People ashore shouted and cheered, and the boys acknowledged the salute by waving their caps on high.

“Hurrah, for the last twenty miles!” Kenneth shouted suddenly, then settled himself for the struggle to come.

It was a dead beat out to the open lake through the three-hundred-foot-wide channel between the long piers. The wind blew so hard that the spray obscured the piers from sight at times, and it seemed impossible that any vessel propelled by sails could make way against it.

Kenneth planned to clear the south pier with the first long tack. As the yacht sped down towards the opening to the lake—choked as it was with the smothering seas—he realized that he had undertaken a very hazardous thing—realized that failure to clear the breakwater on that tack would mean instant destruction against the bulkhead.

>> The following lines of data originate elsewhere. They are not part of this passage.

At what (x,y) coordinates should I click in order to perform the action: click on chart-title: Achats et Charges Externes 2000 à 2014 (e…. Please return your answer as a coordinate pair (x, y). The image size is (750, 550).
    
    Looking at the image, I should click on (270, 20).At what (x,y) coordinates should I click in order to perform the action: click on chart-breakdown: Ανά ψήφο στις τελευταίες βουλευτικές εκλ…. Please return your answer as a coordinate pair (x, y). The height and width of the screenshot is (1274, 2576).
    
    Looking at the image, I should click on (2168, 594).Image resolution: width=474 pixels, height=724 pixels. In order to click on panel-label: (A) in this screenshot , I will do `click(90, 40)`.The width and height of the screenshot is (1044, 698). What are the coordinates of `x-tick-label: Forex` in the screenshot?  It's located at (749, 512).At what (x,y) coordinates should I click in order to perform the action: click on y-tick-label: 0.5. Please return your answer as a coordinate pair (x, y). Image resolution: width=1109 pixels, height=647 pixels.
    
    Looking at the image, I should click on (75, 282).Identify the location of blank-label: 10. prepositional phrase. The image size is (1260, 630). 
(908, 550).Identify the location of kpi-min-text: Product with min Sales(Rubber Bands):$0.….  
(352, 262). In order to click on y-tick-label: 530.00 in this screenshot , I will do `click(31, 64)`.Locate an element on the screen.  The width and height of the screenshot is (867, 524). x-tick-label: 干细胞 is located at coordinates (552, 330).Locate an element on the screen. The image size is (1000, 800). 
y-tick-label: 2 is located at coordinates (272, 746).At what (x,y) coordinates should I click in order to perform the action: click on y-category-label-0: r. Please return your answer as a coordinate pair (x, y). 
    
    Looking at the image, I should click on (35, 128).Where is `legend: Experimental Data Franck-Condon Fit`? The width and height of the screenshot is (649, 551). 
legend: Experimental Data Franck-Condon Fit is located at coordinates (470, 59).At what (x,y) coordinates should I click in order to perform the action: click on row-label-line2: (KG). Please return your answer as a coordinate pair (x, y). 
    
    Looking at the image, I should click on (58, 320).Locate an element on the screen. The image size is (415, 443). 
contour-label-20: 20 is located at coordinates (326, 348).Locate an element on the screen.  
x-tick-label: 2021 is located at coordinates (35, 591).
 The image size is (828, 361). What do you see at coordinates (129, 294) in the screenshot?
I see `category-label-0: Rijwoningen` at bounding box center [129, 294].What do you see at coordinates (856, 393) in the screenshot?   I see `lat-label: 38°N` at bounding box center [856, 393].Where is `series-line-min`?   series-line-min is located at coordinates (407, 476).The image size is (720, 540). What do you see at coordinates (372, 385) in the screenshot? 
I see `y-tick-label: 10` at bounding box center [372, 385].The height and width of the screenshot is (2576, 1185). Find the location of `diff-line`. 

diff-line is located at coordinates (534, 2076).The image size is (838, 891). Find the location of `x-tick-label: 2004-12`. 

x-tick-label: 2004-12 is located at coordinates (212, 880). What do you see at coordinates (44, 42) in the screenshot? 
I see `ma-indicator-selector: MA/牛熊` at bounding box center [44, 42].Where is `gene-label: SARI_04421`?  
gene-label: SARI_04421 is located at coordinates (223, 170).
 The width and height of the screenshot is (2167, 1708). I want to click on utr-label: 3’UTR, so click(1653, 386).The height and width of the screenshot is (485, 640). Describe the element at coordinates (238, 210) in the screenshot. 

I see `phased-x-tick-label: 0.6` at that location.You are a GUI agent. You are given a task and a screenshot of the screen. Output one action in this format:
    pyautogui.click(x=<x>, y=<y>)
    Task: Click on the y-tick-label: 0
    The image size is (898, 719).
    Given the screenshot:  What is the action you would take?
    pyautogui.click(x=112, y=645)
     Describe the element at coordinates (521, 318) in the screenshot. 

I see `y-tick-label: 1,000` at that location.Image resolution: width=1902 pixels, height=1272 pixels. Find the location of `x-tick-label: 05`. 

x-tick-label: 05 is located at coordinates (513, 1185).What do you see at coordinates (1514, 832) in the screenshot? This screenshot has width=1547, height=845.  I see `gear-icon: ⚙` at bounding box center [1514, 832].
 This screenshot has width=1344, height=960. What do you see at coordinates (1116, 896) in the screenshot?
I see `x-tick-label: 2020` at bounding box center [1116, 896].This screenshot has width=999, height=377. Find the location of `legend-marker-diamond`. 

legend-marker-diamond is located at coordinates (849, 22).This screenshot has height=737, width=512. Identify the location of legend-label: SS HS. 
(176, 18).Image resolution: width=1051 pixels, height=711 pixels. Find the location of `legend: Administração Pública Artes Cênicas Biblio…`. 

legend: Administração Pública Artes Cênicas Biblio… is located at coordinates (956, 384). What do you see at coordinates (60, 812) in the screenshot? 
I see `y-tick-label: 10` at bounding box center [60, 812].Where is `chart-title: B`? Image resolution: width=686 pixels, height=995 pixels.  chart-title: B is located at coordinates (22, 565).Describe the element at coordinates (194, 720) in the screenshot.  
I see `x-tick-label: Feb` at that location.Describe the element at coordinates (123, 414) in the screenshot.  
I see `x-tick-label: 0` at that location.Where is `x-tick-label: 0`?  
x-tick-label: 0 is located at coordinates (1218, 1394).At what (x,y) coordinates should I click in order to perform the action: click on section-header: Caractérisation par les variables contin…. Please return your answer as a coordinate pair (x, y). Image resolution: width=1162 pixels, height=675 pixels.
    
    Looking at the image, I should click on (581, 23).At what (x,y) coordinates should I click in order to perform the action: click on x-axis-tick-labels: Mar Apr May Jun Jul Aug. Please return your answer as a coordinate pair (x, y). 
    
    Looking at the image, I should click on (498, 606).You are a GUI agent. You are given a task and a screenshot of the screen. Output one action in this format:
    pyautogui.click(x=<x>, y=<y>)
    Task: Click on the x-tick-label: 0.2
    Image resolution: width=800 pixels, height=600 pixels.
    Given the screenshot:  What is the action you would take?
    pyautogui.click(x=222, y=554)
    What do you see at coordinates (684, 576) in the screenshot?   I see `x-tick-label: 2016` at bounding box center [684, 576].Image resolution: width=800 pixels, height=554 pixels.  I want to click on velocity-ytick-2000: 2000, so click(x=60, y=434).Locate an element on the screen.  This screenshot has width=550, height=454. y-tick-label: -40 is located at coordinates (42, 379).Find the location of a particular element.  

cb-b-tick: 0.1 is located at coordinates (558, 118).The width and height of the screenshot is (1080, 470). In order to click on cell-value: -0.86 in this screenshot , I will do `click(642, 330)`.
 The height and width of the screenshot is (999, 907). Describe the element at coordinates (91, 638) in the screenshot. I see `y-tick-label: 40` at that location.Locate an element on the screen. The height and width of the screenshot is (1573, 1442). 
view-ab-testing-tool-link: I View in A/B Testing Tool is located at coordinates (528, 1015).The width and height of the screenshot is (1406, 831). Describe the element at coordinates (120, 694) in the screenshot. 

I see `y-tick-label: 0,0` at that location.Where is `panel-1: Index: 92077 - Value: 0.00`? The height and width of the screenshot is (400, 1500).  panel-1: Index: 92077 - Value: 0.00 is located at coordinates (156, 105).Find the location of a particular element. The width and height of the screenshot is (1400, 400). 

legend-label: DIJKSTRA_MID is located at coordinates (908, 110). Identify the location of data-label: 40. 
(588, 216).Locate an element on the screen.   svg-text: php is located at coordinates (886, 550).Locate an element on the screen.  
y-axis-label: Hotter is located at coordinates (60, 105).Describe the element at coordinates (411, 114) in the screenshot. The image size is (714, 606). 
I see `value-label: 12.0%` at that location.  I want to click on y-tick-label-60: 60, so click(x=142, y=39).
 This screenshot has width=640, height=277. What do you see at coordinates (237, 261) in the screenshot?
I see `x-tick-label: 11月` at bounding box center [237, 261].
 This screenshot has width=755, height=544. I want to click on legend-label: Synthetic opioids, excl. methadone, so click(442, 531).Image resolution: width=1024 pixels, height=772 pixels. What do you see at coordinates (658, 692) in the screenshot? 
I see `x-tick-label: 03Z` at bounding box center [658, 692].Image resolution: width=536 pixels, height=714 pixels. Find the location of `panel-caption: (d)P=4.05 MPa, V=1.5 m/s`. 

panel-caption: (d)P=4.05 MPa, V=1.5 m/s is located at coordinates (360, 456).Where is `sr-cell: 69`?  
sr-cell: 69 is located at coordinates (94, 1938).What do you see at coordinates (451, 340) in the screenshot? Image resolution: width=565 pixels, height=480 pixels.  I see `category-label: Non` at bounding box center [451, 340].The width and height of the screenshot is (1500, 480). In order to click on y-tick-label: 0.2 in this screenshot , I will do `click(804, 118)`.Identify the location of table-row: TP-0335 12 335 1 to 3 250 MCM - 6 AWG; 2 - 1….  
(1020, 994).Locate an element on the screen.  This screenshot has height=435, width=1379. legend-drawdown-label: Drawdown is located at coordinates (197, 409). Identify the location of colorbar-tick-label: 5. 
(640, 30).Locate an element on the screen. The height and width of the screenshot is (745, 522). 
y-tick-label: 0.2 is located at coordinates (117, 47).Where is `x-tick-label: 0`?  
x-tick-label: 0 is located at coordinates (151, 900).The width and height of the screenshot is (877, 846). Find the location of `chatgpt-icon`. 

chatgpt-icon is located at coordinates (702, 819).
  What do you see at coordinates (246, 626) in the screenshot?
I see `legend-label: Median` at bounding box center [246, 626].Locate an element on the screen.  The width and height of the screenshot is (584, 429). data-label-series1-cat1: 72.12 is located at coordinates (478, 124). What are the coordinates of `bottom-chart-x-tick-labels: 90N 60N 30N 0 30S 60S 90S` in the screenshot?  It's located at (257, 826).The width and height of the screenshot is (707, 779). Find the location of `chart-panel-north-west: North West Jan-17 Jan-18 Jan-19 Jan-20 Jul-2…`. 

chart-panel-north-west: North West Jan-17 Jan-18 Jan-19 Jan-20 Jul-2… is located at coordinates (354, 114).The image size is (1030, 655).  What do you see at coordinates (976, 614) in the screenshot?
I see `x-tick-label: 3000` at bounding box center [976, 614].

As they came nearer and nearer the rock-ballasted spiles, Kenneth noticed that his boat was not pointing as high up into the wind as usual, and that no matter how hard he jammed the helm over, she would not head right. Instead of making the long angle that would bring her clear of the end, the “Gazelle” was heading, in spite of all her skipper could do, twenty feet in. The yacht acted queerly, but was making tremendous speed. Nearer and nearer she came to the spiles partly obscured by the spray; nearer and nearer, till the very slap and hiss of the waves against them was heard.

The “Gazelle” was pointed straight at a group of logs some twenty feet from the end. Kenneth was puzzled and worried, almost frantic, indeed—never had his boat acted in this way before.

Despairingly he looked across at the rapidly narrowing strip of foam-flecked water, when his quick eye caught a glimpse of the jib sheet caught on the bitts.

“The jib sheet is fouled. Quick, clear it! Lively now, boys!”

In an instant it was done. The sail flew out to its rightful position, and the “Gazelle,” like a racehorse that has been pulled in too much, bounded forward, straight for the end of the pier. In a smother of foam, amid a swirl of angry waters, the good yacht dashed into the open lake, missing the end of the pier by a bare yard.

Kenneth could not hear the cheer that rose from the hundred throats ashore, but he could feel it, and he was grateful.